Hong Kong’s Mandatory Provident Fund assets grew 163% over the last ten years to a fresh record HK$1.55 trillion (US$198.7 billion) in 2025.
Equity and mixed-asset funds, two of the six types of funds in the public retirement scheme, accounted for 80% of the assets.
The equity fund posted an average annualised net return of 5% since the MPF was established 25 years ago, while the mixed asset fund returned 4.5%.
The Mandatory Provident Fund Schemes Authority (MPFA), supervisor of the MPF industry, published the figures in a statement on its website on March 4.
Around 3.66 million MPF accounts, or one-third of the total 11.29 million, had investments in the default investment strategy at the end of last year.
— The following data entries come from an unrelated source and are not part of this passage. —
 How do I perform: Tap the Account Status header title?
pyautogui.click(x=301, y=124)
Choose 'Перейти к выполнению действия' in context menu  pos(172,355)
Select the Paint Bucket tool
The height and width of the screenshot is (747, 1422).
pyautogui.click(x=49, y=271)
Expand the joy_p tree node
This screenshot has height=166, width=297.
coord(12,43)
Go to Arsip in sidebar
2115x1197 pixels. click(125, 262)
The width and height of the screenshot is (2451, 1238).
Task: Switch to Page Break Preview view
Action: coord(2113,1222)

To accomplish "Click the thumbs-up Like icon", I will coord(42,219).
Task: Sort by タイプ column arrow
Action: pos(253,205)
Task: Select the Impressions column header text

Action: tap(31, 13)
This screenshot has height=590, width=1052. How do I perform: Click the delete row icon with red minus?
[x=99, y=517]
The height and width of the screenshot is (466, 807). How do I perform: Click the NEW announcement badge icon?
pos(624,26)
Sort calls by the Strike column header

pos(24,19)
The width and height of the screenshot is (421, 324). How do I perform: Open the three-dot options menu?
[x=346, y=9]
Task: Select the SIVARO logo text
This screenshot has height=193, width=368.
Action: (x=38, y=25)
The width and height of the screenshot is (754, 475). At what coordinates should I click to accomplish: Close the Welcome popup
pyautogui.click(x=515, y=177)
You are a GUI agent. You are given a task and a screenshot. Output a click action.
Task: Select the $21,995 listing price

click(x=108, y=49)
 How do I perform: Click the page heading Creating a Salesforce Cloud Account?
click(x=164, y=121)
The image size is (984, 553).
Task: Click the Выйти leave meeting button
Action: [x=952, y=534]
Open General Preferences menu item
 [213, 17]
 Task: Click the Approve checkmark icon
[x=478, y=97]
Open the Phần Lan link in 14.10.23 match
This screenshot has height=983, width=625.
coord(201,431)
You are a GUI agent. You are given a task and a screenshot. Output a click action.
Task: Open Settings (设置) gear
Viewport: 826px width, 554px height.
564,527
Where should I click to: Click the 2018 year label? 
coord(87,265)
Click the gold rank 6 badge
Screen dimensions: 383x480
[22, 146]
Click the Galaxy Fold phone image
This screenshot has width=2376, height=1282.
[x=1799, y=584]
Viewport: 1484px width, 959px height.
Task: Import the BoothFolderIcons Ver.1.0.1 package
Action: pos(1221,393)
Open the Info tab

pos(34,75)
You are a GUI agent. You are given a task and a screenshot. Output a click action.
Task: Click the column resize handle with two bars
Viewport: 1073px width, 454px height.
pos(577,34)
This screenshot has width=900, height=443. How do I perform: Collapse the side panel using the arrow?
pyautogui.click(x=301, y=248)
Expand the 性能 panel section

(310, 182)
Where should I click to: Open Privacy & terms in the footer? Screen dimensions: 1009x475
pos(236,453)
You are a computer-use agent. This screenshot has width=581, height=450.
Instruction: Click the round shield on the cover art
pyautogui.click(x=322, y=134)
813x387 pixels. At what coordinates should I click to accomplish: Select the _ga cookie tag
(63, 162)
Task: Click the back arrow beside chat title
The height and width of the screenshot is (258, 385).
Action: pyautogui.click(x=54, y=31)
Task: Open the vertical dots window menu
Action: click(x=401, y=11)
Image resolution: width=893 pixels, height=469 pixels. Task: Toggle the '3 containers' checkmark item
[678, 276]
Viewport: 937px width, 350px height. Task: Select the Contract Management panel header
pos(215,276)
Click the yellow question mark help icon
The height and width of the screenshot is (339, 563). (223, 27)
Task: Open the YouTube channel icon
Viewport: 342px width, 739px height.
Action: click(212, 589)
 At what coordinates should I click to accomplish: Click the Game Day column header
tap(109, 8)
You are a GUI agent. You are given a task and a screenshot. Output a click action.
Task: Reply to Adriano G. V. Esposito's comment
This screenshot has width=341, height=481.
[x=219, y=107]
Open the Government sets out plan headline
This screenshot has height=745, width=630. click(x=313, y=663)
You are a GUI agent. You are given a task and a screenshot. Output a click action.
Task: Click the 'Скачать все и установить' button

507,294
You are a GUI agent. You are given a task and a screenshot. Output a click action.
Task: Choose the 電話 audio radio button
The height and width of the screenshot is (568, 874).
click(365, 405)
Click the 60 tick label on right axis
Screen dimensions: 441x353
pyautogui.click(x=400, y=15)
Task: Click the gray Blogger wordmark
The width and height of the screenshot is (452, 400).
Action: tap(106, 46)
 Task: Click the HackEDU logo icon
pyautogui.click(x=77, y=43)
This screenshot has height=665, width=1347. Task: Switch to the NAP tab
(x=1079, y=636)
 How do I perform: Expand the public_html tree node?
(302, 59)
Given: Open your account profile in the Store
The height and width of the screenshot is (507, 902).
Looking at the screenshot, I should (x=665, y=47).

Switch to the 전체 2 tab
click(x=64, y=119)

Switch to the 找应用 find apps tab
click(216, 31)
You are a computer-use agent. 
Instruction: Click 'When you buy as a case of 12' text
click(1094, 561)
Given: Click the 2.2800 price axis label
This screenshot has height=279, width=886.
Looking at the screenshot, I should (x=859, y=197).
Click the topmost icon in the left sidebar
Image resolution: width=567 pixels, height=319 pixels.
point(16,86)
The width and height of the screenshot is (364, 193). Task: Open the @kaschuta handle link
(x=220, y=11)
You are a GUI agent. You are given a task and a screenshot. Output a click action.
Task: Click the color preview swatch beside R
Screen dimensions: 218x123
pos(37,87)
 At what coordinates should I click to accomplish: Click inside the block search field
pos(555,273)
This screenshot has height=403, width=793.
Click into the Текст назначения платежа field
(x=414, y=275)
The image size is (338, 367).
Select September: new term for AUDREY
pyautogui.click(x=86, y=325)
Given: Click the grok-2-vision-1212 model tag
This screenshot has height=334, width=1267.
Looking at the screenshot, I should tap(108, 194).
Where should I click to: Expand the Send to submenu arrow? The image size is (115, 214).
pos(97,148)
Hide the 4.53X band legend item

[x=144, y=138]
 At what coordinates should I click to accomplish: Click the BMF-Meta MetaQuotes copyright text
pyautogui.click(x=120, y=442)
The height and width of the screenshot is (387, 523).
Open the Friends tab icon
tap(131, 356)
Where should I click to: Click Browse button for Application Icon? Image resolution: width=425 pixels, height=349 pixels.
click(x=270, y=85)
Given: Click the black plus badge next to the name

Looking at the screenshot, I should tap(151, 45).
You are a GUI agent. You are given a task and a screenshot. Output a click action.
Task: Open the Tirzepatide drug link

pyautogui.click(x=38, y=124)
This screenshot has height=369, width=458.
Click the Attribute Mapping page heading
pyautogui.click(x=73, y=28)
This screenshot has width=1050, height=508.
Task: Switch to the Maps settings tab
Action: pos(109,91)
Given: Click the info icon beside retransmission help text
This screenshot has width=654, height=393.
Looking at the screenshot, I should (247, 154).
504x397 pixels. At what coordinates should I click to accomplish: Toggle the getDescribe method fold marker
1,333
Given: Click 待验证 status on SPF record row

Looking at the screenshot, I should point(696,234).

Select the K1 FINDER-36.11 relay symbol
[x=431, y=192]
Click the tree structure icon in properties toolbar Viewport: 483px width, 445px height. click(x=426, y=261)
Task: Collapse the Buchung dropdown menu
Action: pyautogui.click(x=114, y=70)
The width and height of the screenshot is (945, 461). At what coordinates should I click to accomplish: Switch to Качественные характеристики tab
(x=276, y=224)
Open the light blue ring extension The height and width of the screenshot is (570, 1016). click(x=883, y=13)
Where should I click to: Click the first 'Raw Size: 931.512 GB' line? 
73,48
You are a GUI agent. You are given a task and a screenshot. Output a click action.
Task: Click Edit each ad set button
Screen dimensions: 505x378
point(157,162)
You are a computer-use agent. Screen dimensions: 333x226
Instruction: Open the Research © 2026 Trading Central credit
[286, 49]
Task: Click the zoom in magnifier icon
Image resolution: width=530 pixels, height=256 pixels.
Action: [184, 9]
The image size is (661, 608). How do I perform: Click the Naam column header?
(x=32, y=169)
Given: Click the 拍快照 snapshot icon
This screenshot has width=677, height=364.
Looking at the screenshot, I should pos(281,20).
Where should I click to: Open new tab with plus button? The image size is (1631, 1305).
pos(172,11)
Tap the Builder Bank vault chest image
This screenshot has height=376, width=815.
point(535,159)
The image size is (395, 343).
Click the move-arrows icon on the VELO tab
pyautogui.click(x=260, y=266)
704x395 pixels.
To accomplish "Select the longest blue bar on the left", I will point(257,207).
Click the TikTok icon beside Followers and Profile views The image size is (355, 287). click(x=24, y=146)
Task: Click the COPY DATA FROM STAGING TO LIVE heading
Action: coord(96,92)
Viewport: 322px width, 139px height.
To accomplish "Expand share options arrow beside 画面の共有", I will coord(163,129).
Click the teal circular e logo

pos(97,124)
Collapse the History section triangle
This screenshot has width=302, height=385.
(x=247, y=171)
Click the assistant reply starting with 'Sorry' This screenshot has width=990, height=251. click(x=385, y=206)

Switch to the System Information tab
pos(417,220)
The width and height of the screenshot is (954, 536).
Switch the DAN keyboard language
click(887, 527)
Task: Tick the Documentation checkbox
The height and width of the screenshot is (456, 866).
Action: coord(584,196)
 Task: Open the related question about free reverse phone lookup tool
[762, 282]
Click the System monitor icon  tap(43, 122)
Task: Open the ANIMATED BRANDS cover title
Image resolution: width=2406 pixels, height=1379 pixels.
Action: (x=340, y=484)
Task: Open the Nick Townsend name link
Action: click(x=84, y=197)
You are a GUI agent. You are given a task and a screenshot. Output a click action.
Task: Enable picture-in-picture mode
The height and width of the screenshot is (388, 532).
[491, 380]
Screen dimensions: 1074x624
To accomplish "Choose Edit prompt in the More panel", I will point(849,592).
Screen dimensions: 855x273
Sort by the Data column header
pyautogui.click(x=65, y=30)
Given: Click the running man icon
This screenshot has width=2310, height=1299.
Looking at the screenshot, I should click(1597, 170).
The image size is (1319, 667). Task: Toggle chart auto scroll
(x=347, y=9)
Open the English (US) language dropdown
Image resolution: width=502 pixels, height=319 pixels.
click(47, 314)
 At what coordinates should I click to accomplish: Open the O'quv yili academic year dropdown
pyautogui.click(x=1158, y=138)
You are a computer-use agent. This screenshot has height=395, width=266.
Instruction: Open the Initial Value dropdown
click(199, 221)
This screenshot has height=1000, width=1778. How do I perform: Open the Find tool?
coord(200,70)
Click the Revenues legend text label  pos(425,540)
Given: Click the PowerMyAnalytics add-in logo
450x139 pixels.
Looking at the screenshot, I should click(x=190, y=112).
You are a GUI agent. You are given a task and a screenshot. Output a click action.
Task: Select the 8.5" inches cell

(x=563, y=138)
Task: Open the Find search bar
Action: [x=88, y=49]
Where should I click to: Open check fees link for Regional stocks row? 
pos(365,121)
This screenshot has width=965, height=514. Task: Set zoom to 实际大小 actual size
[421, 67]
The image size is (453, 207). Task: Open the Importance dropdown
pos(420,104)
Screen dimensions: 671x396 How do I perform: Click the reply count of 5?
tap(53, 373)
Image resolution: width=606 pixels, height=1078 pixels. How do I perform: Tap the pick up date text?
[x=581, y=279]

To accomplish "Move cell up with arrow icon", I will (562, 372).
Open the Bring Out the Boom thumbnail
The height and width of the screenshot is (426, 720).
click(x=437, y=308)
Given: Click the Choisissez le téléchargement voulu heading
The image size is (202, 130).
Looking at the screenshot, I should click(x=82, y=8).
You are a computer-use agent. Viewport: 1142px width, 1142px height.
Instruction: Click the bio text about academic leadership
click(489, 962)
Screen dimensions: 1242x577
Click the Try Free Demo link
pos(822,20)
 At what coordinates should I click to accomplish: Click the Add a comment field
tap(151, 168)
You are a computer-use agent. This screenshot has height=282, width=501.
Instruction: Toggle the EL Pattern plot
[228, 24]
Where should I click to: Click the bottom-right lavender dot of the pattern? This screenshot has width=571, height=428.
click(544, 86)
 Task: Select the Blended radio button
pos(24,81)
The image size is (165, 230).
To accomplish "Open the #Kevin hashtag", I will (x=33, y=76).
These investments totalled HK$168.2 billion, accounting for more than 10% of assets.
Contributions of MPF members who don’t provide investment instructions are automatically channelled into two constituent funds of the default strategy, which kicked off in 2017.
Meanwhile, there were around 91,000 tax-deductible voluntary contribution accounts last year, 14% more than in 2024.
MPF members who make voluntary contributions on top of the percentage of their salaries that is deducted compulsorily receive tax breaks on the added contributions. Total contributions in the accounts stood at HK$14.1 billion last year.
Hong Kong introduced the tax-deductible voluntary contribution accounts in 2019.